═════ Quoted passage ═════

# Weak topologies in normed spaces

Let $$(X,\|\cdot\|)$$ be a normed space over complex or real field and $$\tau_X$$ is the topology generated by the norm $$\|\cdot\|$$, i.e. just norm topology. 1) Is there a locally convex topology $$\tau$$ such that $$\tau$$ is weaker than $$\tau_X$$ and stronger than $$\sigma(X,X^*)$$, where $$X^*$$ is Banach adjoint? 2) If $$\tau$$ is any locally convex topology on $$X$$, then is it true that $$\tau=\sigma(X,Y)$$ for some subset $$Y$$ of $$X^+$$, where $$X^+$$ means the algebraic adjoint of $$X$$, i.e. the set of all linear functionals on $$X$$?

• For the second question, have you tried to check whether the norm topology itself can be of the form $\sigma(X,Y)$? My intuition is that it cannot. – Nate Eldredge Dec 11 '19 at 13:27

Let's first consider the case that $$X$$ is finite-dimensional. Since then there is only one Hausdorff vector space topology on $$X$$, and $$\sigma(X,X^{\ast})$$ is Hausdorff, the answer to the first question is "no" if we understand "weaker" and "stronger" in the strict sense [in the non-strict sense the answer is trivially "yes"]. The answer to the second question is "yes" for finite-dimensional $$X$$, even if we consider also non-Hausdorff topologies (let $$N$$ be the $$\tau$$-closure of $$\{0\}$$, then $$\tau = \sigma(X, N^{\perp})$$).

═════

Requirements | Please rewrite the part of the question on weak topologies that opens with the words containing "# Weak topologies" and closes with "functionals on $$X$$?", substituting "algebraic dual" for "algebraic adjoint".

═════ Collected data ═════

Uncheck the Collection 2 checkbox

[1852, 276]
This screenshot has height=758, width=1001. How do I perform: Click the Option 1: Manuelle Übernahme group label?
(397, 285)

═════

Solution below |
# Weak topologies in normed spaces

Let $$(X,\|\cdot\|)$$ be a normed space over complex or real field and $$\tau_X$$ is the topology generated by the norm $$\|\cdot\|$$, i.e. just norm topology. 1) Is there a locally convex topology $$\tau$$ such that $$\tau$$ is weaker than $$\tau_X$$ and stronger than $$\sigma(X,X^*)$$, where $$X^*$$ is Banach adjoint? 2) If $$\tau$$ is any locally convex topology on $$X$$, then is it true that $$\tau=\sigma(X,Y)$$ for some subset $$Y$$ of $$X^+$$, where $$X^+$$ means the algebraic dual of $$X$$, i.e. the set of all linear functionals on $$X$$?